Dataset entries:
______________________________

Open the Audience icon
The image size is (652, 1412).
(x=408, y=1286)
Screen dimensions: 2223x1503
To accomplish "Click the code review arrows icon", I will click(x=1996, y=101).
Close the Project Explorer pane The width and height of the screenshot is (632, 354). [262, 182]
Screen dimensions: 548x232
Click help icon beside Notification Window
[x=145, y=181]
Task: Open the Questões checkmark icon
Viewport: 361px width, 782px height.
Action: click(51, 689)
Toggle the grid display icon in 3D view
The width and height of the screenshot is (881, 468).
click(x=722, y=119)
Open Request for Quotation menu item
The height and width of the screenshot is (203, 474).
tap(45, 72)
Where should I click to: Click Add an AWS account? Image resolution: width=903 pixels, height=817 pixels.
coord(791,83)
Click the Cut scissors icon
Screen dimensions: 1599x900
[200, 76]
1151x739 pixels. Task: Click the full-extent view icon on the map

______________________________

What the task asks
Format as a JSON list of strings the records from the line containing "Screen dimensions: 548x232" to the end of the records, one string per line and blank lines omitted.

The solution
[
  "Screen dimensions: 548x232",
  "Click help icon beside Notification Window",
  "[x=145, y=181]",
  "Task: Open the Questões checkmark icon",
  "Viewport: 361px width, 782px height.",
  "Action: click(51, 689)",
  "Toggle the grid display icon in 3D view",
  "The width and height of the screenshot is (881, 468).",
  "click(x=722, y=119)",
  "Open Request for Quotation menu item",
  "The height and width of the screenshot is (203, 474).",
  "tap(45, 72)",
  "Where should I click to: Click Add an AWS account? Image resolution: width=903 pixels, height=817 pixels.",
  "coord(791,83)",
  "Click the Cut scissors icon",
  "Screen dimensions: 1599x900",
  "[200, 76]",
  "1151x739 pixels. Task: Click the full-extent view icon on the map"
]